WHAT THE TASK ASKS → Output all of the records exactly as written.

Content starts

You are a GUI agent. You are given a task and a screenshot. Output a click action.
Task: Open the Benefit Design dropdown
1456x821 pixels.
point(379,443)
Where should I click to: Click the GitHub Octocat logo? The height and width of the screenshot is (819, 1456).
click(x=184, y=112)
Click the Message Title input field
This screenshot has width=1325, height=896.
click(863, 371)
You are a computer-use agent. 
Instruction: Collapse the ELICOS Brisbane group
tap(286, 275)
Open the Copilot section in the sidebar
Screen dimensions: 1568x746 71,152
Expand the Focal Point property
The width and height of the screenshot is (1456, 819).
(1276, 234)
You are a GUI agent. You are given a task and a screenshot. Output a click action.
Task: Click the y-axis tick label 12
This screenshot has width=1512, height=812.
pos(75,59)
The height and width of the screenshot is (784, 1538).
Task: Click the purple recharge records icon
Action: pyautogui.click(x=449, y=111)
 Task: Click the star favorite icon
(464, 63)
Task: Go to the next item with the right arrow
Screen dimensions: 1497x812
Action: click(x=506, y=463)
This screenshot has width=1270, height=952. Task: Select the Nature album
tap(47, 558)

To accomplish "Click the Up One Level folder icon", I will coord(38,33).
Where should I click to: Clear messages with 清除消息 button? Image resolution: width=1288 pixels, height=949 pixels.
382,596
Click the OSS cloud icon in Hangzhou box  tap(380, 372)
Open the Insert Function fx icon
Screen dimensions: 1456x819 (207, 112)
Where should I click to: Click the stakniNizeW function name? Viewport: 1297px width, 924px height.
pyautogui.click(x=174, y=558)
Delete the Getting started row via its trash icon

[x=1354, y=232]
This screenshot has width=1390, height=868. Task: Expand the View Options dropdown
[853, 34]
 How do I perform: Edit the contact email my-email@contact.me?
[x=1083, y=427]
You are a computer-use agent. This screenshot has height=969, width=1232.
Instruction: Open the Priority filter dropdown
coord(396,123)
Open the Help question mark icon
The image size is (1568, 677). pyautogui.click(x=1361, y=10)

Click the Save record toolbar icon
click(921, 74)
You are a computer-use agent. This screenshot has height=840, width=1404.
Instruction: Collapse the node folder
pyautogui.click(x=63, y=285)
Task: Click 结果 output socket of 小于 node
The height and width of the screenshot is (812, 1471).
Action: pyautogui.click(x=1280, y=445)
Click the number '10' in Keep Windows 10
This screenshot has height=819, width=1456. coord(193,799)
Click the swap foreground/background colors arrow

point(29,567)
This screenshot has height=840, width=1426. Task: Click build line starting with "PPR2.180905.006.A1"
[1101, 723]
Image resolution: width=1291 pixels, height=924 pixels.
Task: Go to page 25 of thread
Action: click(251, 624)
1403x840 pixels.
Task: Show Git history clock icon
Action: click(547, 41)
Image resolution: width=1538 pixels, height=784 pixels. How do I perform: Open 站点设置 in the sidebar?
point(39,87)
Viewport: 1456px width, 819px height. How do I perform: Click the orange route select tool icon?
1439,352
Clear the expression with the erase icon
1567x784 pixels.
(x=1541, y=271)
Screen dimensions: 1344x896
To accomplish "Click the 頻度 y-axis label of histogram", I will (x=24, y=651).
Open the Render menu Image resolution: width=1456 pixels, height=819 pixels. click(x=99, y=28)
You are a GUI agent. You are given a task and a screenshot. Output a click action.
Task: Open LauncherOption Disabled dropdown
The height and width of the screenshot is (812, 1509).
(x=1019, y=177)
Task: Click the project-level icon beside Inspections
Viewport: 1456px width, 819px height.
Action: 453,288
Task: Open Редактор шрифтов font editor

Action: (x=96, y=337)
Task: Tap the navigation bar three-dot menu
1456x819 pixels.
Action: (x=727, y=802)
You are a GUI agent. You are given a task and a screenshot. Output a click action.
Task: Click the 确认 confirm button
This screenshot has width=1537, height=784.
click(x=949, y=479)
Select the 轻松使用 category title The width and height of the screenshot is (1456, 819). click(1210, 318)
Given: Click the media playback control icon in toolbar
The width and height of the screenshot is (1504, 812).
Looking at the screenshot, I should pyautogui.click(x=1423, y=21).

Content ends

EXERCISE ANSWER →
You are a GUI agent. You are given a task and a screenshot. Output a click action.
Task: Open the Benefit Design dropdown
1456x821 pixels.
point(379,443)
Where should I click to: Click the GitHub Octocat logo? The height and width of the screenshot is (819, 1456).
click(x=184, y=112)
Click the Message Title input field
This screenshot has width=1325, height=896.
click(863, 371)
You are a computer-use agent. 
Instruction: Collapse the ELICOS Brisbane group
tap(286, 275)
Open the Copilot section in the sidebar
Screen dimensions: 1568x746 71,152
Expand the Focal Point property
The width and height of the screenshot is (1456, 819).
(1276, 234)
You are a GUI agent. You are given a task and a screenshot. Output a click action.
Task: Click the y-axis tick label 12
This screenshot has width=1512, height=812.
pos(75,59)
The height and width of the screenshot is (784, 1538).
Task: Click the purple recharge records icon
Action: pyautogui.click(x=449, y=111)
 Task: Click the star favorite icon
(464, 63)
Task: Go to the next item with the right arrow
Screen dimensions: 1497x812
Action: click(x=506, y=463)
This screenshot has width=1270, height=952. Task: Select the Nature album
tap(47, 558)

To accomplish "Click the Up One Level folder icon", I will coord(38,33).
Where should I click to: Clear messages with 清除消息 button? Image resolution: width=1288 pixels, height=949 pixels.
382,596
Click the OSS cloud icon in Hangzhou box  tap(380, 372)
Open the Insert Function fx icon
Screen dimensions: 1456x819 (207, 112)
Where should I click to: Click the stakniNizeW function name? Viewport: 1297px width, 924px height.
pyautogui.click(x=174, y=558)
Delete the Getting started row via its trash icon

[x=1354, y=232]
This screenshot has width=1390, height=868. Task: Expand the View Options dropdown
[853, 34]
 How do I perform: Edit the contact email my-email@contact.me?
[x=1083, y=427]
You are a computer-use agent. This screenshot has height=969, width=1232.
Instruction: Open the Priority filter dropdown
coord(396,123)
Open the Help question mark icon
The image size is (1568, 677). pyautogui.click(x=1361, y=10)

Click the Save record toolbar icon
click(921, 74)
You are a computer-use agent. This screenshot has height=840, width=1404.
Instruction: Collapse the node folder
pyautogui.click(x=63, y=285)
Task: Click 结果 output socket of 小于 node
The height and width of the screenshot is (812, 1471).
Action: pyautogui.click(x=1280, y=445)
Click the number '10' in Keep Windows 10
This screenshot has height=819, width=1456. coord(193,799)
Click the swap foreground/background colors arrow

point(29,567)
This screenshot has height=840, width=1426. Task: Click build line starting with "PPR2.180905.006.A1"
[1101, 723]
Image resolution: width=1291 pixels, height=924 pixels.
Task: Go to page 25 of thread
Action: click(251, 624)
1403x840 pixels.
Task: Show Git history clock icon
Action: click(547, 41)
Image resolution: width=1538 pixels, height=784 pixels. How do I perform: Open 站点设置 in the sidebar?
point(39,87)
Viewport: 1456px width, 819px height. How do I perform: Click the orange route select tool icon?
1439,352
Clear the expression with the erase icon
1567x784 pixels.
(x=1541, y=271)
Screen dimensions: 1344x896
To accomplish "Click the 頻度 y-axis label of histogram", I will (x=24, y=651).
Open the Render menu Image resolution: width=1456 pixels, height=819 pixels. click(x=99, y=28)
You are a GUI agent. You are given a task and a screenshot. Output a click action.
Task: Open LauncherOption Disabled dropdown
The height and width of the screenshot is (812, 1509).
(x=1019, y=177)
Task: Click the project-level icon beside Inspections
Viewport: 1456px width, 819px height.
Action: 453,288
Task: Open Редактор шрифтов font editor

Action: (x=96, y=337)
Task: Tap the navigation bar three-dot menu
1456x819 pixels.
Action: (x=727, y=802)
You are a GUI agent. You are given a task and a screenshot. Output a click action.
Task: Click the 确认 confirm button
This screenshot has width=1537, height=784.
click(x=949, y=479)
Select the 轻松使用 category title The width and height of the screenshot is (1456, 819). click(1210, 318)
Given: Click the media playback control icon in toolbar
The width and height of the screenshot is (1504, 812).
Looking at the screenshot, I should pyautogui.click(x=1423, y=21).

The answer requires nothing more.